On 2010-02-24, Andrey wrote:
>> >  So. it appears nobody has used LyX for the purpose of typesetting
>> >  old Russian or Church Slavonic texts. 

>> Did you try Google for "Slavonic latex"? There are some documents
>> there that might be of help.
>> Liviu

> I did. The trouble is, as I said from the start, I am practically
> Latex-illiterate, so the Latex techniques are pretty much useless to me
> at the moment - I can't apply them to LyX. I tried some basic stuff,
> like modifying the Latex preamble with what I could find on the
> Internet, but that, of course, did not work.

> There is a very promising link was about writing in Devanagri using LyX
> and XeLatex. [...] Now, if writing in Devanagri is possible, writing in
> old Russian should also be a piece of cake. 
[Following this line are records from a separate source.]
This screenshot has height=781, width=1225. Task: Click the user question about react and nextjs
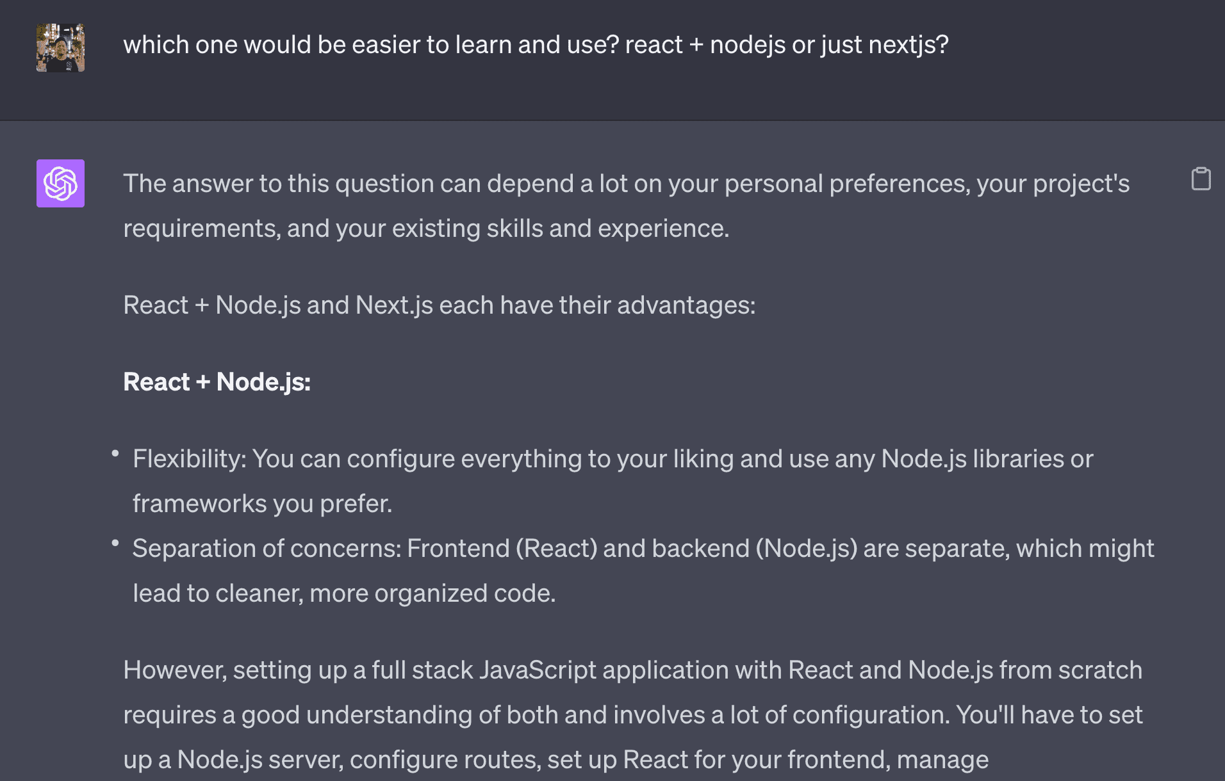pyautogui.click(x=536, y=45)
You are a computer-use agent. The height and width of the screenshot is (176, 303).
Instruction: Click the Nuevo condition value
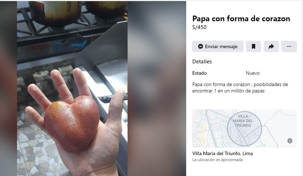[253, 73]
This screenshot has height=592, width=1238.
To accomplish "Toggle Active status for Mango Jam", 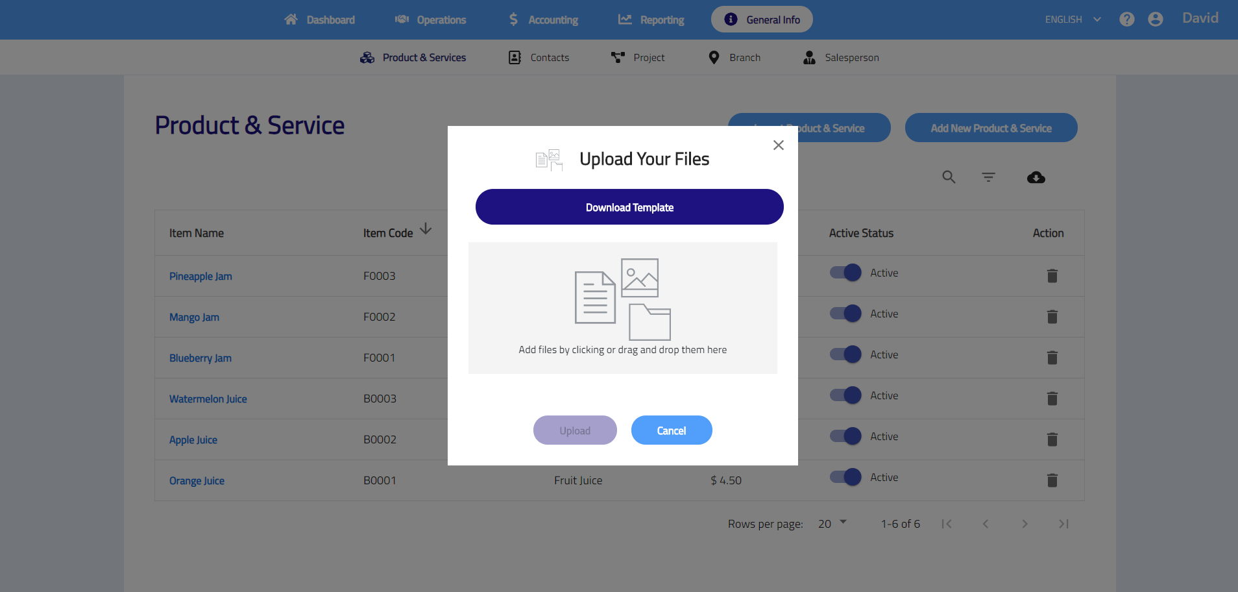I will coord(845,314).
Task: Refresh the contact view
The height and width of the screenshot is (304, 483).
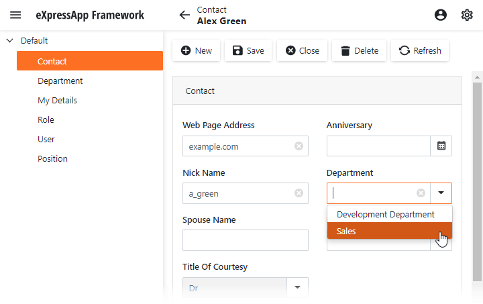Action: [420, 50]
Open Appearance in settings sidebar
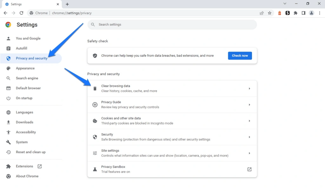Image resolution: width=325 pixels, height=191 pixels. (x=25, y=68)
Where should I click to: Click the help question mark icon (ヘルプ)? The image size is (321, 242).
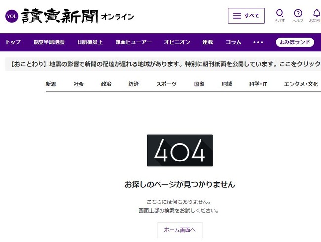click(298, 14)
There are two ways to "get the old cyrillic letters into LyX":

a) enhance the "unicodesymbols" file that defines LaTeX replacements, or

b) use XeTeX with a Unicode font that contains the required characters.

For a)
  we need to know the LaTeX replacement code, i.e. a working LaTeX file
  that can serve as example and/or documentation about writing
  old orthography/church slavonic with LaTeX.
  
  Most probably the symbols are already present and easily accessible
  in LaTeX and only need to be added to the unicodesymbols file.
  Look in the font encodings guide (encguide.pdf) for the symbol and in
  cyoutenc.pdf for the corresponding LaTeX command.
  In this case you can even do this in your local configuration: copy
  "unicodesymbols" from the system LYXDIR to your personal LYXDIR
  (~/.lyx on unix) and add the definitions.
  
  

  A similar job has been done for old (polytonic) Greek recently.

For b)
  there are many suitable Unicode fonts (Gentium, Libertine,
  OldStandard come to my mind). Using XeTeX with LyX is described in
  the wiki (search for XeTeX at http://wiki.lyx.org). The next LyX
  release comes with greatly improved XeTeX support.